El vicepresidente fue expulsado el año pasado de la UCR tras adherirse a la concertación que impulsó en 2006 el ex presidente argentino Néstor Kirchner (2003-2007), esposo de la actual mandataria, Cristina Fernández, y líder del gobernante Partido Justicialista (PJ, peronista).
Fuentes partidarias aseguraron que Cobos inició esta semana su camino de reincorporación al radicalismo, la segunda fuerza parlamentaria de Argentina, que se prepara para las elecciones legislativas, el primer examen que deberá afrontar el Gobierno de Fernández.
En este marco, Cobos y Morales, presidente del Comité Nacional de la UCR, acordaron el armado de listas conjuntas con candidatos del radicalismo y de Consenso Federal para los próximos comicios.
En principio, la alianza se plasmará en Mendoza, la provincia natal de Cobos, aunque los dirigentes aspiran a que el acuerdo se extienda a todo el país y no se descarta que se incluya a otras fuerzas opositoras, como la Coalición Cívica, liderada por Elisa Carrió, y el socialismo.
"Se tomó la decisión de presentarnos juntos en Mendoza en estos comicios y coordinar en el resto del país. Empezamos el diálogo para eso", detalló Morales luego de la reunión que mantuvo con Cobos en la oficina que el vicepresidente posee en el Senado.

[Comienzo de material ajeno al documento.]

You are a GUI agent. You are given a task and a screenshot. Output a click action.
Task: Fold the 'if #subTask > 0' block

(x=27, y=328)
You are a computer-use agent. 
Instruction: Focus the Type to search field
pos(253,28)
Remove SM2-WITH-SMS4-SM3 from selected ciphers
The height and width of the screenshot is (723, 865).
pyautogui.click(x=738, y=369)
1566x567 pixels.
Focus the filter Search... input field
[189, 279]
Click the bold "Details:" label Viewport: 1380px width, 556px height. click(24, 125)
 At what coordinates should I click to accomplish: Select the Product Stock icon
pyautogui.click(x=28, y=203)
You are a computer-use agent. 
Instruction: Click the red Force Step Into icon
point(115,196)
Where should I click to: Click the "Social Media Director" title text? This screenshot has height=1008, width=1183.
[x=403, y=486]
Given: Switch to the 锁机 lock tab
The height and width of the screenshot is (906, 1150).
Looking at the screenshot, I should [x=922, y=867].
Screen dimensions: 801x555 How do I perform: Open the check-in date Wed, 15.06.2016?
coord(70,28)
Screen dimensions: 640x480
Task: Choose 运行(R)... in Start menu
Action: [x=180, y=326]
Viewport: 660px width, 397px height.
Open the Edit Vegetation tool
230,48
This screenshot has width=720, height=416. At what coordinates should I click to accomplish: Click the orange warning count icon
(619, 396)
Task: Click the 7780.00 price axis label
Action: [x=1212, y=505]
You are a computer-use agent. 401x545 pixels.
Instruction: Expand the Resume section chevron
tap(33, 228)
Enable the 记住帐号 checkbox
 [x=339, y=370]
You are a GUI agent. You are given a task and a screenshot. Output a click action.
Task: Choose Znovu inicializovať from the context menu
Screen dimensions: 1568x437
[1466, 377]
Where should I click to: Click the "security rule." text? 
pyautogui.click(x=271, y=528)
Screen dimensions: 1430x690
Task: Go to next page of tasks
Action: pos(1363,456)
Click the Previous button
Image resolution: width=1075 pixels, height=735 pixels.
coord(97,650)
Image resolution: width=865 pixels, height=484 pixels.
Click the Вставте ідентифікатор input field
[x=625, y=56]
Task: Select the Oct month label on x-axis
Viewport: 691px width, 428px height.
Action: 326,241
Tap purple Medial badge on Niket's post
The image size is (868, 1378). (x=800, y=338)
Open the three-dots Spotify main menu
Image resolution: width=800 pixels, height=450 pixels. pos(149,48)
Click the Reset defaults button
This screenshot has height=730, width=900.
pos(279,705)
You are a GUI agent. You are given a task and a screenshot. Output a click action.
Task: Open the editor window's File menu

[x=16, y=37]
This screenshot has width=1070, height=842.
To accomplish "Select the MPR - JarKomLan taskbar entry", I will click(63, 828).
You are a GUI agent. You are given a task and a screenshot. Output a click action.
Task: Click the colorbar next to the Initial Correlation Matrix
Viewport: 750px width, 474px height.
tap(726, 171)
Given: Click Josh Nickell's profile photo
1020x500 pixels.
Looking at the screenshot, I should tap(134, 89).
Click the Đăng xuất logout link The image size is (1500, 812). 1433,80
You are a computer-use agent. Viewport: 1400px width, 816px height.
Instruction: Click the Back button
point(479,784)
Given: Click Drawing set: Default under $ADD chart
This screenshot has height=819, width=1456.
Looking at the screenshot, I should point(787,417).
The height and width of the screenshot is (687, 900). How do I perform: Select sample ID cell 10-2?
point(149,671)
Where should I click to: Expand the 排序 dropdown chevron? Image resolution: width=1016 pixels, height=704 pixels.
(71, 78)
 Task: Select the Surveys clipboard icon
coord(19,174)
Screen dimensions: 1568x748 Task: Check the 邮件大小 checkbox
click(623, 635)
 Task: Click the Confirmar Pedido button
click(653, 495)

Cobos profundizó sus diferencias con el Gobierno argentino en julio pasado, cuando definió con su voto el rechazo parlamentario a un aumento de los impuestos a las exportaciones de granos, impulsado por el Ejecutivo.
El proyecto de aumento a las retenciones causó el año pasado un duro conflicto entre el Gobierno y el sector del campo, que se mantuvo durante cuatro meses y derivó en múltiples protestas y severos problemas para la economía del país.
El Gobierno, que afrontó su primera crisis con el rechazo parlamentario a esta iniciativa, tildó de "traidor" a Cobos a raíz de su voto negativo en su condición de titular del Senado.
Kirchner dijo en diciembre pasado que el vicepresidente es "una máquina de impedir y de poner obstáculos", un mes después de que contara que "todas las mañanas" su esposa le reprochaba por haber elegido a Cobos para acompañarle en la fórmula que se impuso en las elecciones generales de octubre de 2007.
El acuerdo entre Cobos y Morales se suma a las alianzas que tejen distintos sectores de la oposición con miras a las elecciones legislativas, vistas por los dirigentes como la antesala a los comicios presidenciales de 2011.